* _TEXT PASSAGE_:
By BRIAN FALLOW economics editor
Science Minister Pete Hodgson is confident that private sector money will turn up to boost the Government's planned $100 million venture capital fund.
This is despite the fact that the fund is a response to a perceived market failure when it comes to backing Kiwi innovation and intellectual property with seed and start-up capital.
State money, to come from the balance sheets of crown research institutes and state-owned enterprises, will always make up a minority of investment in any such venture. Most of the money will come from New Zealand and overseas private investors.
Asked why the private sector would come to the party now, Mr Hodgson said the Government would dilute the risk for private investors and provide a stable partner.
And there might be a further incentive. An investment might be set up so that the Government fund could be sold to private-sector partners halfway through the deal. This would be at a price that would return to the Government the long-term cost of its money - such as the five-year bond yield.
"We are not entering the market to make money, but to accelerate the formation of high-risk, seed capital and start-up companies," Mr Hodgson said.
Eventually, those ventures which flourished would expand the tax base.
Up to $100 million would be invested in 10 funds over the next two or three years. They would be between $30 million and $50 million in size and operate for seven to 10 years.
The Government contribution in each fund would normally be up to a third, but the scheme's advisory board would have discretion to exceed that.
Each one would be run by professional venture capital fund managers. It will be able to invest a maximum of 15 per cent of its capital in any one venture.
Certain sectors are excluded - property development, retailing, mining, hospitality and reinvesting or relending.
"We haven't said the ventures have to be high-tech, but they have to be high-value added," Mr Hodgson said.
It was not Government policy to stay in the venture capital business long term.

* _ASSIGNMENT 1_: Repeat the part of the article on the venture capital fund that begins at the words "Eventually, those ventures" and stops after the words "to 10 years.".
* _ASSIGNMENT 2_: In the article on the venture capital fund, what reason did Mr Hodgson give for why the private sector would come to the party now? Answer in one to three sentences.
The records have no connection to the article on the venture capital fund.

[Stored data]
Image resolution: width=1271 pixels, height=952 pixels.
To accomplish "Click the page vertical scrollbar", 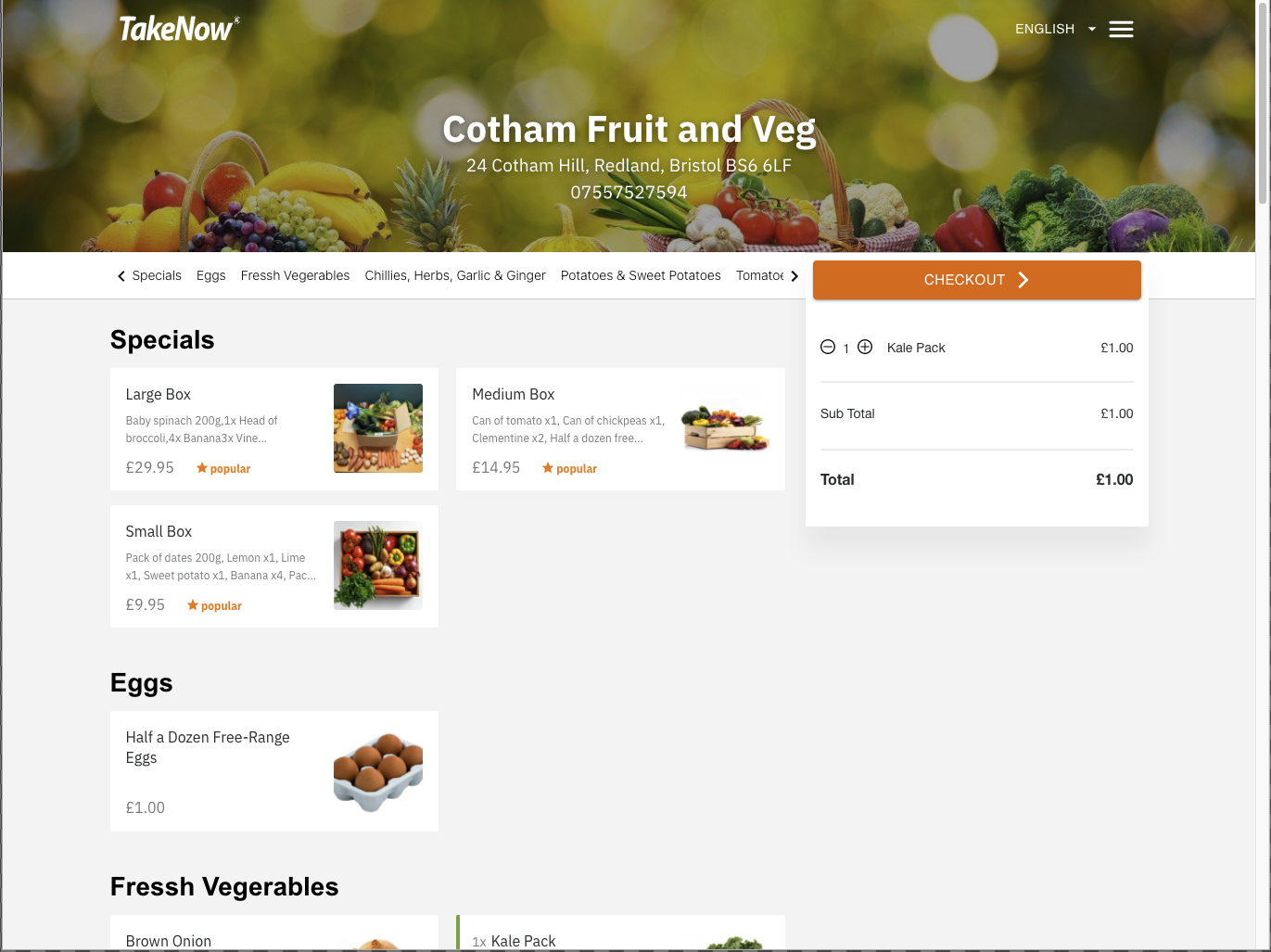I will coord(1263,102).
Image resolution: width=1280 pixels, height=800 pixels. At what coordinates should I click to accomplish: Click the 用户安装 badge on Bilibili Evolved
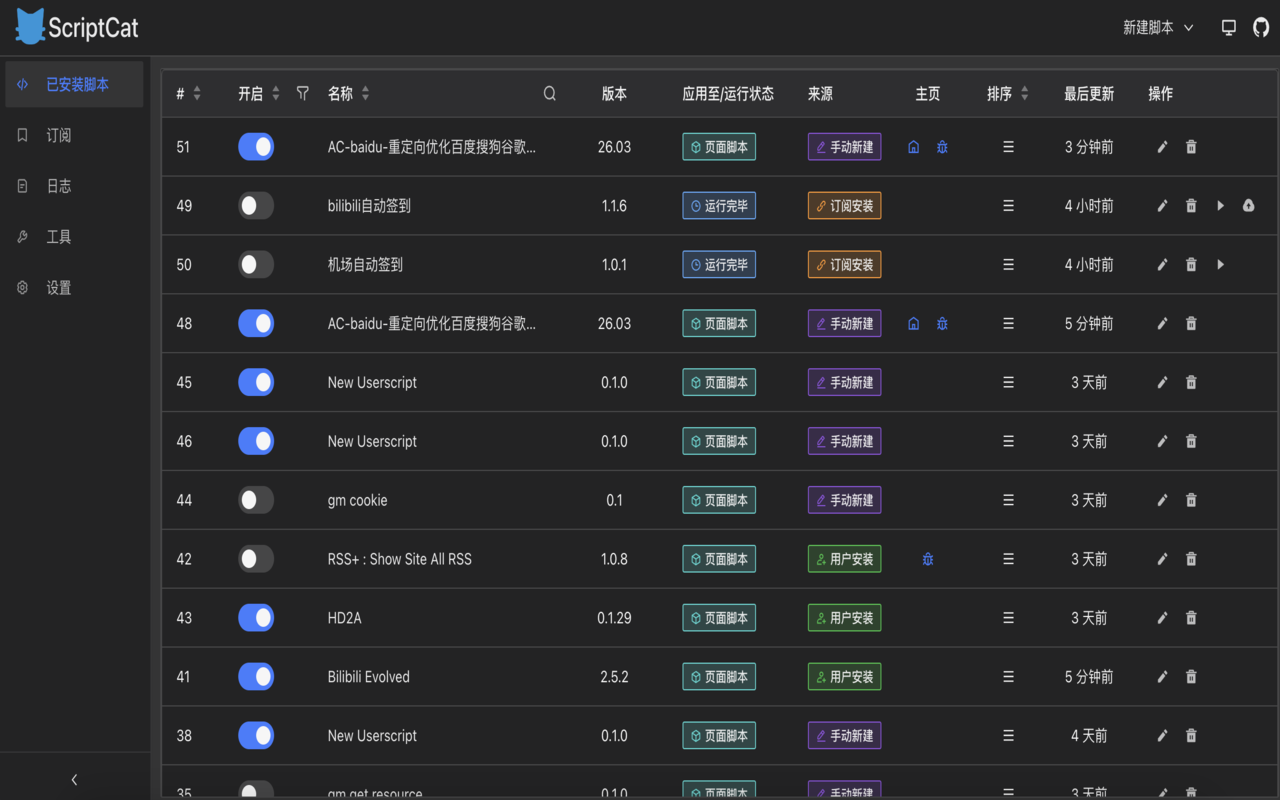tap(844, 676)
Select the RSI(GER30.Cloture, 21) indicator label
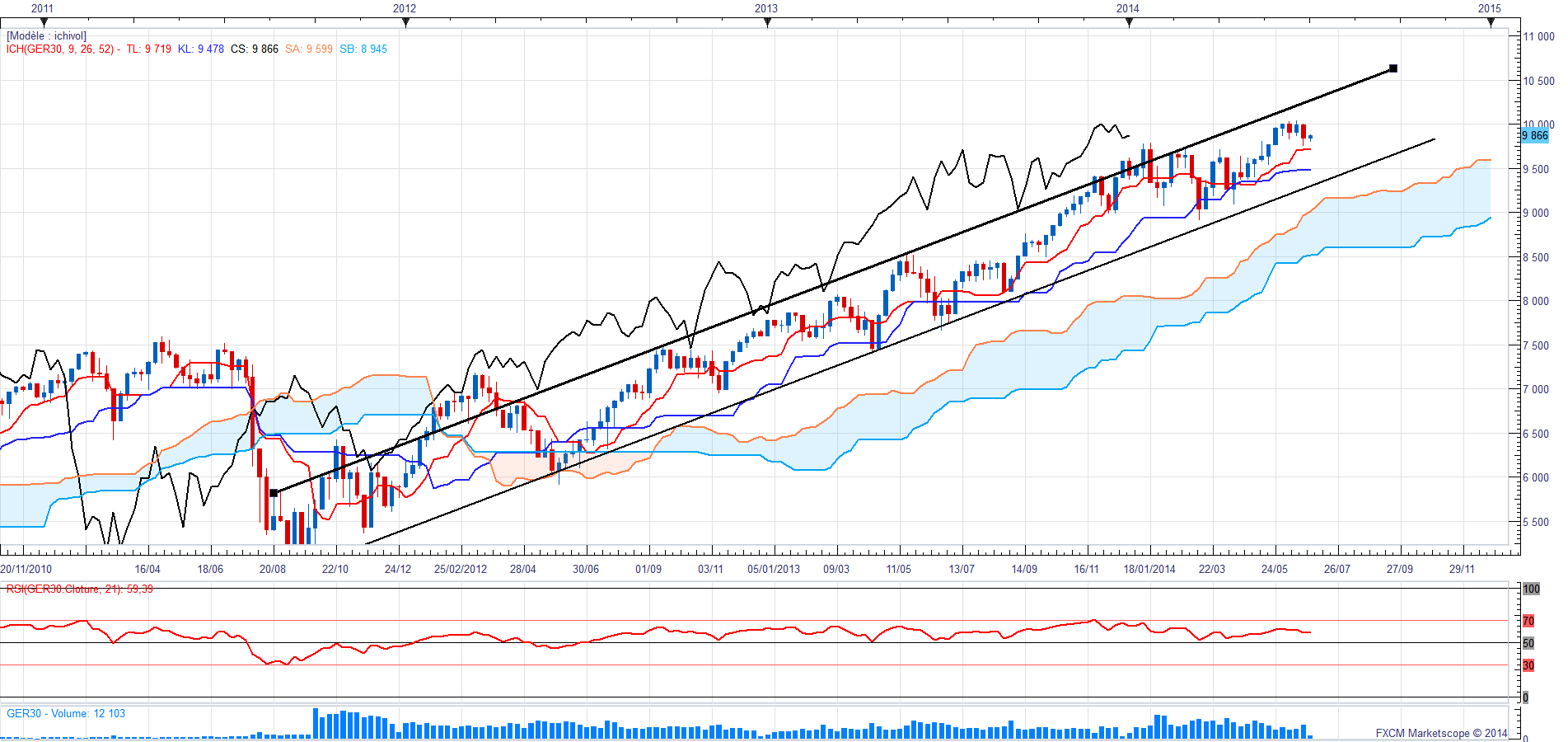Screen dimensions: 1568x742 coord(79,589)
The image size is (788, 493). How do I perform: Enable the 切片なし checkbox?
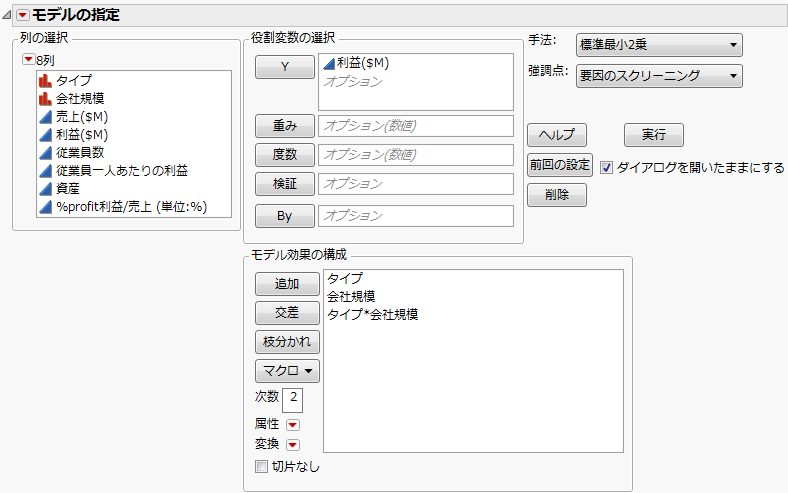(262, 466)
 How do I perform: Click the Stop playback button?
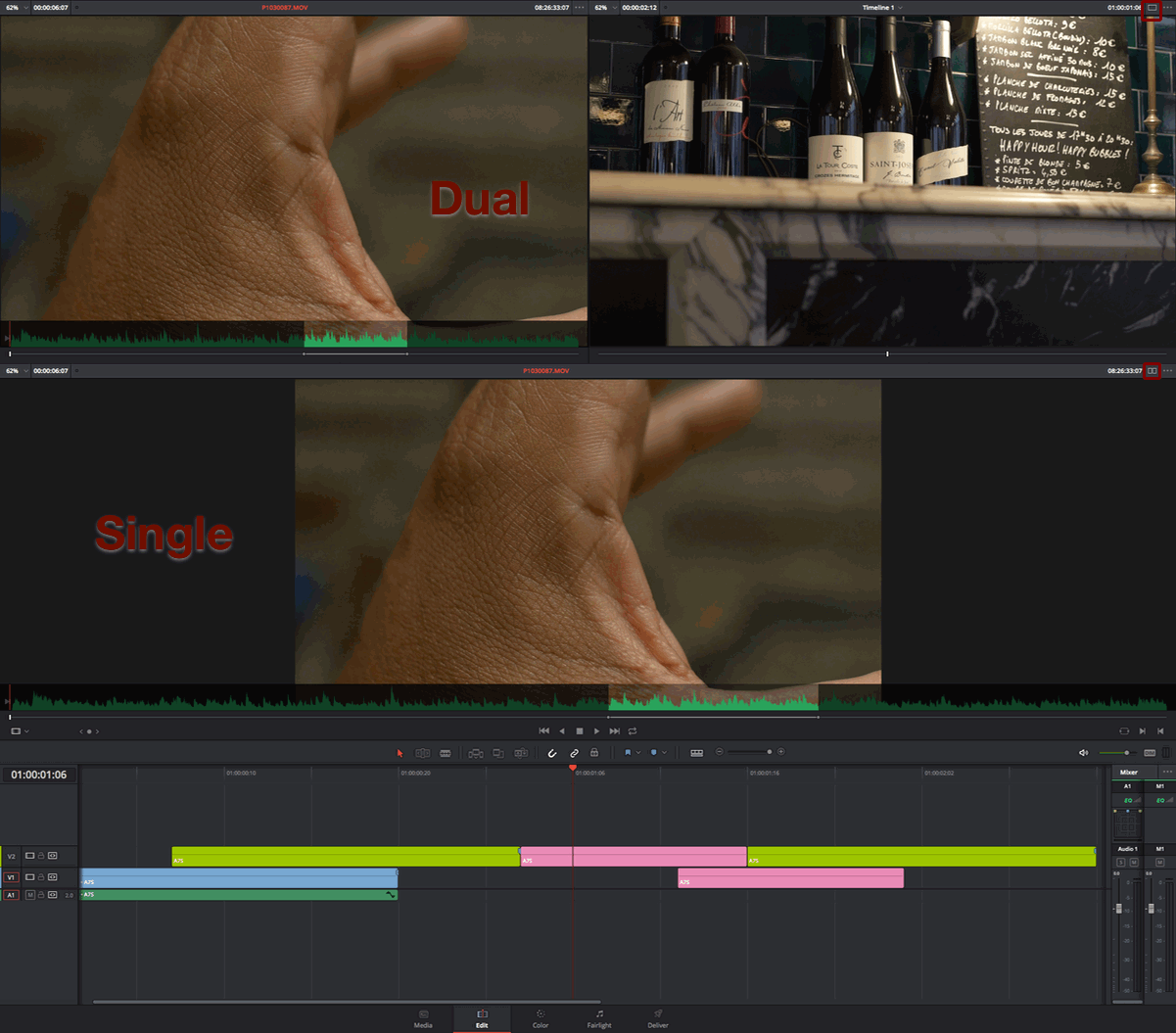(580, 731)
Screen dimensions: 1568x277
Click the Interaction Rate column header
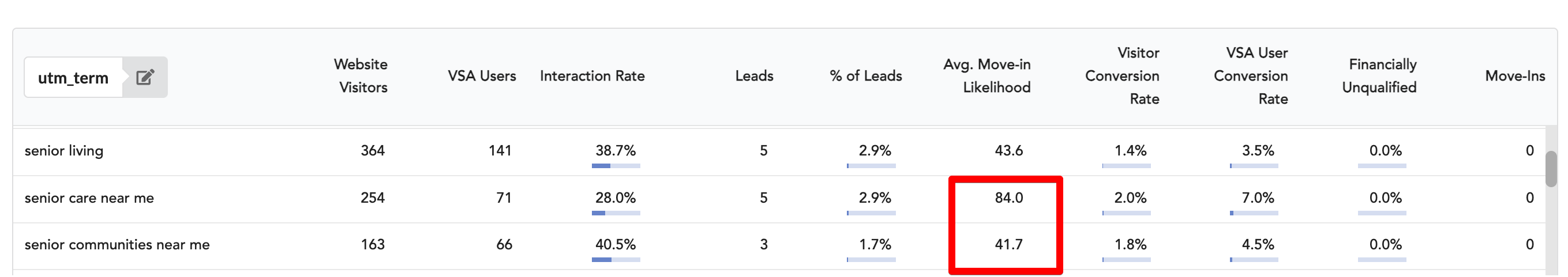click(592, 76)
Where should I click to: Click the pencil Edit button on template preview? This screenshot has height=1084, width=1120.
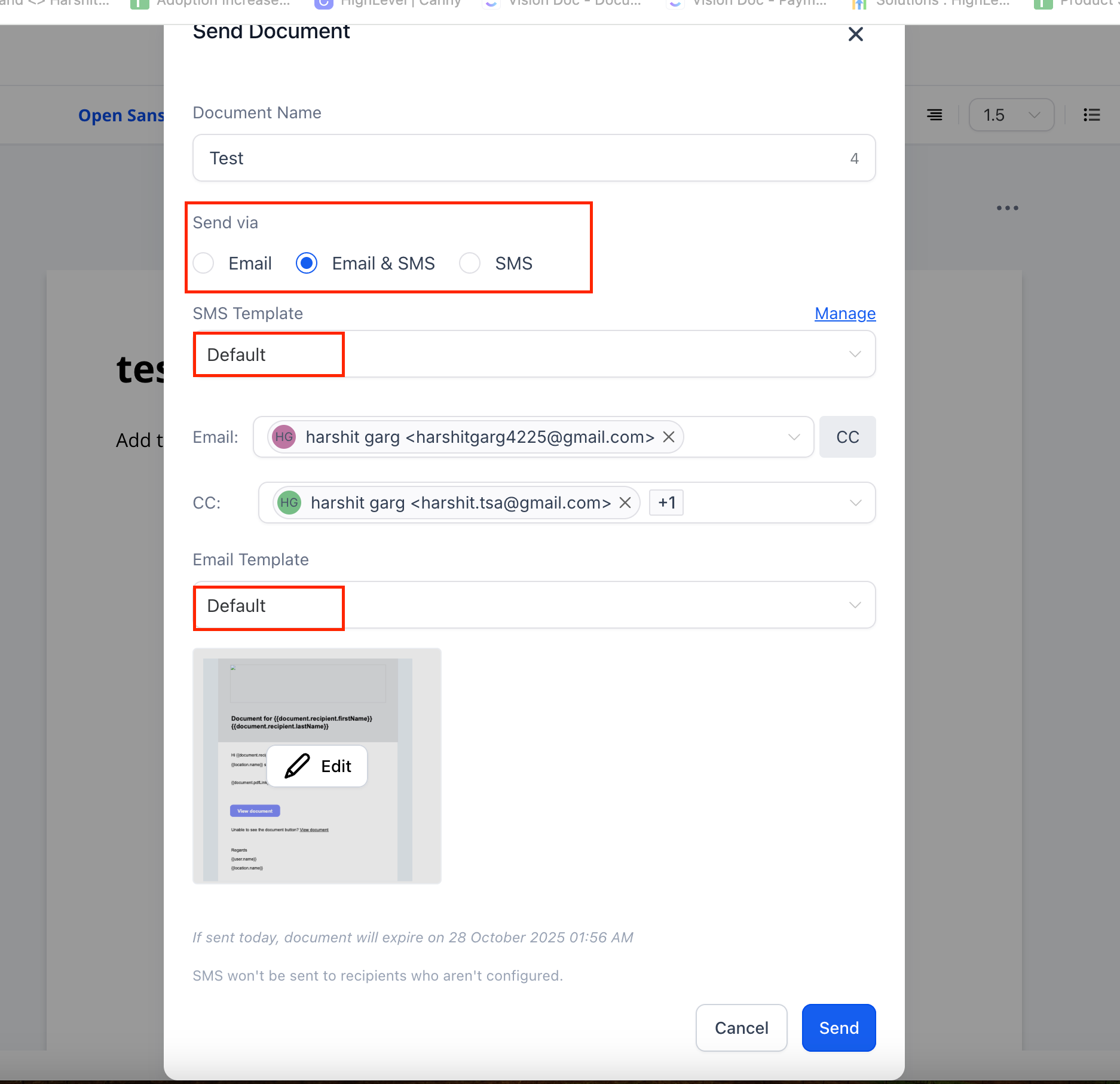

* _ANSWER SPACE 1_:
Eventually, those ventures which flourished would expand the tax base.
Up to $100 million would be invested in 10 funds over the next two or three years. They would be between $30 million and $50 million in size and operate for seven to 10 years.

* _ANSWER SPACE 2_: Mr Hodgson said the Government would dilute the risk for private investors and provide a stable partner.